Por aqui, não tenho muitas novidades. Tenho sonhado com você, ás vezes. É engraçado como mesmo com o tempo correndo com o vento, eu continuo tendo você aqui, mesmo que só durante a noite.
Sabe, Léo
Meus sentimentos têm me surpreendido. Tive uma semana complicada outro dia. Inteira ela aconteceu, e parecia um ano chato que não queria sair do calendário. Fiquei estagnada sem conseguir me entender, e você sabe como eu fico quando não entendo as coisas. Fiquei apática, com medo. Não tinha confiança nenhuma, me sentia solta, sentada em um balanço que ia muito rápido, sem dar tempo de segurar na corrente. A iminência da queda me perseguia. E ainda não sei como consegui descer de lá.
Sabe, Léo
Esses sentimentos que aparecem de repente - me engano ou compreendo - parecem vir do alinhamento das estrelas. Os planetas brincam comigo e em cada fase de Mercúrio eu aprendo um pouco mais de mim.

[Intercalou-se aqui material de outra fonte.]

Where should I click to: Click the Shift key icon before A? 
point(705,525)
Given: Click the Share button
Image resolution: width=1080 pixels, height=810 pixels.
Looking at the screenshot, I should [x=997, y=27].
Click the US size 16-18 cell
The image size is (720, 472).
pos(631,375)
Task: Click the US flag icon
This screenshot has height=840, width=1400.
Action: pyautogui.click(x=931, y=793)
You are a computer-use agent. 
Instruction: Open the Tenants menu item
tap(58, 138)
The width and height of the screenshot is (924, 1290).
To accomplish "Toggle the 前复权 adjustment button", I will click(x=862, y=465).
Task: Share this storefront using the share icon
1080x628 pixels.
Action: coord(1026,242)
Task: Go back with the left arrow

Quando saturno resolve dançar perto de Urano, eu fico assim, perdida na imensidão utópica da ilusão, e demoro pra me desprender da sensação abstrata da vida.
Sabe, Léo
Difíceis são tempos assim. Quando se perde o controle e é preciso manter o curso, correndo. Imagino que você tenha tido esses momentos, também. E por isso, consigo desabafar com você, e só com você. Porque de resto, parece sempre vitimização, e você sabe o que eu acho sobre sofrimentos exacerbados e penalidade própria.
Sabe, Léo
Te escrever me faz bem. Dividir isso tudo com você, mesmo que sem uma resposta física, sempre parece me deixar leve, e tirar um certo peso dos ombros que preciso carregar todas as manhãs. Por enquanto, vou levando. Espero te escrever logo. E vê se aparece, nos sonhos de mais tarde, quem sabe.

quarta-feira, 4 de setembro de 2013

Trans-Parece

Enquanto a chuva caía lá fora, o vidro tentava segurar algumas lágrimas, mas elas escorriam na transparência. Eram dias assim que faziam a vontade de permanecer quieta vir à tona. Não conseguia desvendar exatamente, mas as coisas paradas pareciam mais confortáveis do que qualquer movimentação. Isolamento, descanso, exílio. Qualquer coisa que desse tempo ao tempo, e que deixasse tudo simplesmente acontecer com calma, devagar - talvez do mesmo jeito que a chuva caía lá fora.